Perhaps the title to Judd Apatow’s “This Is 40” has been shortened from the more accurate “This Is 40 Minutes too Long.”
That’s unlikely, though. Judd Apatow never shortens anything. In several alternate universes, the third act of “Funny People” still hasn’t ended.
In what is either a sequel or a spinoff, the supporting characters that Paul Rudd and Leslie Mann played in “Knocked Up” have become the leads, and the marital problems and middle-age anxieties of Pete and Debbie are now front and center.
The ramshackle excuse for a story takes place during the week that Pete and Debbie both turn 40. Debbie’s birthday comes first, and she wants everyone to believe she is holding at 38. She finds it difficult to maintain this deception with her husband openly turning the big four-oh a few days later.
The comedy is divided evenly between run of the mill fears about middle age and run of the mill marriage difficulties. Debbie, who is more paranoid about the age thing, insists the couple follow a healthier regimen. She has to stop sneaking smokes and he has to stop sneaking cupcakes.
As for the marriage issues, she complains he doesn’t communicate anymore and he complains they don’t have as much sex as they used to. They both worry they have lost control of their children. Anyone longing for an R-rated “Everybody Loves Raymond” can rejoice.
To reflect our economically dicey times, Pete and Debbie are overextended financially, although Debbie doesn’t know it yet. While secretly giving money to his cranky father (Albert Brooks), Pete has missed the most recent mortgage payment. His self-owned record label is in dire straits and he is pinning everything on a Graham Parker comeback album (Parker plays himself and is pretty funny).
The lovely and charming Mann, as most viewers probably know, is Apatow’s wife. Her roles in his films have grown in prominence, so it doesn’t come as a surprise that she is on camera more often than Rudd.
Apatow and Mann’s two daughters, Maude and Iris, play Pete and Debbie’s two daughters, Sadie and Charlotte. The girls played the same roles in “Knocked Up,” but back then they didn’t have to do much besides romp in the backyard, play with bubbles and deliver cute, smart-alecky lines in the Hollywood tradition of cute, smart-alecky kids.

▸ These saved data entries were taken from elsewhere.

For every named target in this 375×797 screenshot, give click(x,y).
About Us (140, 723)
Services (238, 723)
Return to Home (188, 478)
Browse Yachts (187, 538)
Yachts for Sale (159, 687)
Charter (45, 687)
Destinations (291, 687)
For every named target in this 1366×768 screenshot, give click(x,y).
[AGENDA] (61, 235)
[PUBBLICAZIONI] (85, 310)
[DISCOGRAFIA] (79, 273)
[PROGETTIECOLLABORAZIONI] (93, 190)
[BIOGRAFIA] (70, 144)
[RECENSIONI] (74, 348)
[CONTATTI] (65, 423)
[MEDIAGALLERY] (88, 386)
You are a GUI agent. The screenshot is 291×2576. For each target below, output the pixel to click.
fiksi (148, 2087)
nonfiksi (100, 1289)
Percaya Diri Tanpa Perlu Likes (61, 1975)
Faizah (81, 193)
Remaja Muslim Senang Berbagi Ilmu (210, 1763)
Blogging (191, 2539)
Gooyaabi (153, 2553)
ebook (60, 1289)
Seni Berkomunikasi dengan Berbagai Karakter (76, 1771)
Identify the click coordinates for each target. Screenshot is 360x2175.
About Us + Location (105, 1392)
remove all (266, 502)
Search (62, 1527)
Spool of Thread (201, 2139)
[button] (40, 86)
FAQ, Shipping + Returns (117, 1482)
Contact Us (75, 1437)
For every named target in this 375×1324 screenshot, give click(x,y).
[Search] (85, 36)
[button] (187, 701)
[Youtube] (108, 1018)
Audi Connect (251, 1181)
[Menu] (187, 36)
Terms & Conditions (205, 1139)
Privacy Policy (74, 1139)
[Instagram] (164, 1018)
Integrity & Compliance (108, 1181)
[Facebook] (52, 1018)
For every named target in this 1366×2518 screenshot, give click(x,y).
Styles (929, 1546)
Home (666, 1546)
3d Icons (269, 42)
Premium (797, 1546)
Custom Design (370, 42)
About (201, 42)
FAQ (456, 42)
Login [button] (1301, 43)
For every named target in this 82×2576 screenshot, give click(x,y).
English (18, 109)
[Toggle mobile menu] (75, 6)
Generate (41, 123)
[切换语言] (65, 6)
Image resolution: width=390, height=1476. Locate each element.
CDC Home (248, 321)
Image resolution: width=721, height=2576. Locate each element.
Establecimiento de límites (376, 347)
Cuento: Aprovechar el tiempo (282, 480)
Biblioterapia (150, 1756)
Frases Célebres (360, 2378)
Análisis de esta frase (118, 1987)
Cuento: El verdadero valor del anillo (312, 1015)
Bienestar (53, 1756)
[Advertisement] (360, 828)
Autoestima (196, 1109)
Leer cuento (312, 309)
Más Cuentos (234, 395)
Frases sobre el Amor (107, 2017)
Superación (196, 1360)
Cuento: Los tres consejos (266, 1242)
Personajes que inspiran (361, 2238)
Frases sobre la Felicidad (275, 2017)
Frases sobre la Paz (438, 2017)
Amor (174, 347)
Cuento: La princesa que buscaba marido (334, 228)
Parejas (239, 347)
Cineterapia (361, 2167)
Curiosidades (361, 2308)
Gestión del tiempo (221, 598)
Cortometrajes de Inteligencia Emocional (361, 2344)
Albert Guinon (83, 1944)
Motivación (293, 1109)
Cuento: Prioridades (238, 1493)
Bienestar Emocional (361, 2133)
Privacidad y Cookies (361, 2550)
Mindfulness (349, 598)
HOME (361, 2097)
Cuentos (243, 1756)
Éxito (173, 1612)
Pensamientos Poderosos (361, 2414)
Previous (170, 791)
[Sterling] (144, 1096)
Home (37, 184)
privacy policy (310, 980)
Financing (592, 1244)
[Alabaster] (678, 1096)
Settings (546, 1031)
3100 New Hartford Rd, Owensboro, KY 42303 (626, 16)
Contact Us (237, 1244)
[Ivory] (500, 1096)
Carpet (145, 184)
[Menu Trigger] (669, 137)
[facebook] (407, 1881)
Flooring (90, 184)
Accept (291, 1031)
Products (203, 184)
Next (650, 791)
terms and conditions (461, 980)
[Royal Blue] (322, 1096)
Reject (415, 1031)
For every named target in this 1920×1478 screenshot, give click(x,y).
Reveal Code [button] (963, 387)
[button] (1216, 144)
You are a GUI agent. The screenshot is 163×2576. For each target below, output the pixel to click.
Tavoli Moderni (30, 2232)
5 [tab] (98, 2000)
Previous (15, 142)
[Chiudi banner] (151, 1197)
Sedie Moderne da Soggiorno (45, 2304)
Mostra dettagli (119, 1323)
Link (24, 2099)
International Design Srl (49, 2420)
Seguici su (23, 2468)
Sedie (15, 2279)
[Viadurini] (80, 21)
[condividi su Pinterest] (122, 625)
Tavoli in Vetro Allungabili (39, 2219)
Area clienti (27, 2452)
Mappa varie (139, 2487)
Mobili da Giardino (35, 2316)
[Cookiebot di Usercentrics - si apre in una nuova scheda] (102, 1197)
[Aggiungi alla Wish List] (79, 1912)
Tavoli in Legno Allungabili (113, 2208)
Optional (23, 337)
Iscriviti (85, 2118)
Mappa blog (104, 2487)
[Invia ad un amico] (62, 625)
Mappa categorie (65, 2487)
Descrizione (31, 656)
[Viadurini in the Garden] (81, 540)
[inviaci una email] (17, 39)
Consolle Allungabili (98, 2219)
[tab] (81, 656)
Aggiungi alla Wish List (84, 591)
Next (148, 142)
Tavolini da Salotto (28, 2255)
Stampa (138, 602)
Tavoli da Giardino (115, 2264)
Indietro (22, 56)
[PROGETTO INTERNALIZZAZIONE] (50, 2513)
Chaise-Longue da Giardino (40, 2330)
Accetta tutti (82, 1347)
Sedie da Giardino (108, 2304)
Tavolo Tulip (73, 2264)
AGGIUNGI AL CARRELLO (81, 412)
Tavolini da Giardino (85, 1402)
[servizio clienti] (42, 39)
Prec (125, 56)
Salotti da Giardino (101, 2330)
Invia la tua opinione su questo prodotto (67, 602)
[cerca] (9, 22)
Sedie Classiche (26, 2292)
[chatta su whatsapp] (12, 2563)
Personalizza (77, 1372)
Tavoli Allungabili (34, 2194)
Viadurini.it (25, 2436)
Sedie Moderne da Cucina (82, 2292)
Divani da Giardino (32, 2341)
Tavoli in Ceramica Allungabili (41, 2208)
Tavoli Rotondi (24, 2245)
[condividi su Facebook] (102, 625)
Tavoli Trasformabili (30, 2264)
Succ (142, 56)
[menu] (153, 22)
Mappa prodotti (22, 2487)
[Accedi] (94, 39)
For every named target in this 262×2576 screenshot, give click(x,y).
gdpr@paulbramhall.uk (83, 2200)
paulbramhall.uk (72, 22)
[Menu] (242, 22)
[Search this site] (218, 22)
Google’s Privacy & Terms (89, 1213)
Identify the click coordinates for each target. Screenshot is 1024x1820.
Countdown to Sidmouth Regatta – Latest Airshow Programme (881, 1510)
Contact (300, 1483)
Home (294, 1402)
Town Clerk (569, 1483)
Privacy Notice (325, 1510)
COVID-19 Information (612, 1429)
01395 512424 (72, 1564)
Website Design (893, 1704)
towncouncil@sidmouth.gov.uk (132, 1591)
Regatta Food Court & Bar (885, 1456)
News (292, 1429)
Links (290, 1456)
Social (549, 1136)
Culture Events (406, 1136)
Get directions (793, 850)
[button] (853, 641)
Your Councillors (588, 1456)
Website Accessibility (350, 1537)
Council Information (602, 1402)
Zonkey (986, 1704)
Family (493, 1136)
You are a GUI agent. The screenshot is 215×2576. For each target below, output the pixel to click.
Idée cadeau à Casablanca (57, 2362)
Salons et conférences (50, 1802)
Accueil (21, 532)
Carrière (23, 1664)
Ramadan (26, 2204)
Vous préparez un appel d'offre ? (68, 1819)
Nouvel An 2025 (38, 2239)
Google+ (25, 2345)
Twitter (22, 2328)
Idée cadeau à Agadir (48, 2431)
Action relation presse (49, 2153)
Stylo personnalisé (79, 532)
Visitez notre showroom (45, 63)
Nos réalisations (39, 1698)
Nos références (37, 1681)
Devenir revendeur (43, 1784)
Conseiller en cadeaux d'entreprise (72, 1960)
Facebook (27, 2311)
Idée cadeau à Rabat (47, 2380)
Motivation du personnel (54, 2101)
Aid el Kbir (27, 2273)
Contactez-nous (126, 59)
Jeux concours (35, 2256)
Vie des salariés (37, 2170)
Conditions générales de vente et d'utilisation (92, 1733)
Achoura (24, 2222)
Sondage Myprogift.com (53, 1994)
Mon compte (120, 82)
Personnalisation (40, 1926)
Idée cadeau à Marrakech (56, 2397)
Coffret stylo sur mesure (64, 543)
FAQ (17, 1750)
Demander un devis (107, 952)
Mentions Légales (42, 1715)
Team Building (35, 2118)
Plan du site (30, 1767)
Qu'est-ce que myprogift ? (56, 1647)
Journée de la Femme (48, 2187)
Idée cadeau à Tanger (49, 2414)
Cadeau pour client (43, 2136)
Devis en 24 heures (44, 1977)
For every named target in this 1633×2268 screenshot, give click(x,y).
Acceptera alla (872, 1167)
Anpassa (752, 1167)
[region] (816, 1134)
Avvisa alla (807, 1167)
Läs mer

In “This Is 40,” the daughters are integral to the story. While this produces some decent material, particularly Sadie’s obsession with “Lost,” several scenes with the girls are among the film’s most awkward. They exist because Apatow wants to showcase his children, just as the film itself is largely an excuse to showcase his wife.
Since breaking through with “The 40-Year-Old Virgin,” Apatow has become a prolific producer who has shepherded an empire of comedies (including “Forgetting Sarah Marshall” and “Bridesmaids”) featuring a stock company of actors and the same tone of affable vulgarity he perfected in “Knocked Up.” In “This Is 40,” which, believe it or not, is only the third film Apatow has directed since “Virgin,” he goes adrift of the formula that has served him so well.
In those earlier films, the language was often crude but it remained believably in character. This time Apatow apparently encourage his players to not hold back and improvise the most disgustingly indecent dialogue they can imagine. They go far past the point of language human beings would conceivably say to each other in even impolite conversation. Apatow has placed the joke above the character, and is mining Kevin Smith’s worst instincts for the shock value of language.
In earlier films, characters in Apatow-land remain likeable despite their uncouth behavior. But Pete and Debbie often come off as smug and privileged. Apatow miscalculates terribly in a scene where Debbie confronts a boy who texted an insult to Sadie. She threatens the boy with such acts of violence that the confrontation, which takes place at school, ought to lead to her arrest.
Instead it leads to a worse scene were Pete and Debbie trick the boy’s mother (“Bridesmaids” alumna Melissa McCarthy) into humiliating herself during a meeting with the principal.
Apatow’s supreme weakness as a filmmaker has been evident from the start. He loves his actors and their improvisational skills so much he cannot bear cut their performances. Even his first two films, heretofore knows as “the good ones,” are longer than they should be, but they make up for it by being funny from start to finish.
“This Is 40” is intermittently funny. Probably this is intentional. Apatow seems to be stretching himself towards Paul Mazursky’s penchant for X-raying contemporary life. Even more than “Funny People” with its bloated final act, though, Apatow’s latest could have used the most discipline in the editing suite.
Because the structure is so loose, and the style so observational and episodic, the cuts that should have been plain to Apatow are plain to the audience. First to go should have been the extended subplot with Megan Fox as an employee suspected of stealing from the boutique that Debbie runs. It serves no purpose unless Apatow is ramping up another spinoff for Fox.
“This Is 40” has moments where vulgarity doesn’t impede honesty and Apatow’s desire to show off his children doesn’t overshadow his depiction of a contemporary family. But these moments are separated by acres of guff, some of it painful to watch. If Apatow had the sense to get rid of that guff, he might have created the incisive portrayal of a marriage entering its second act that he intended.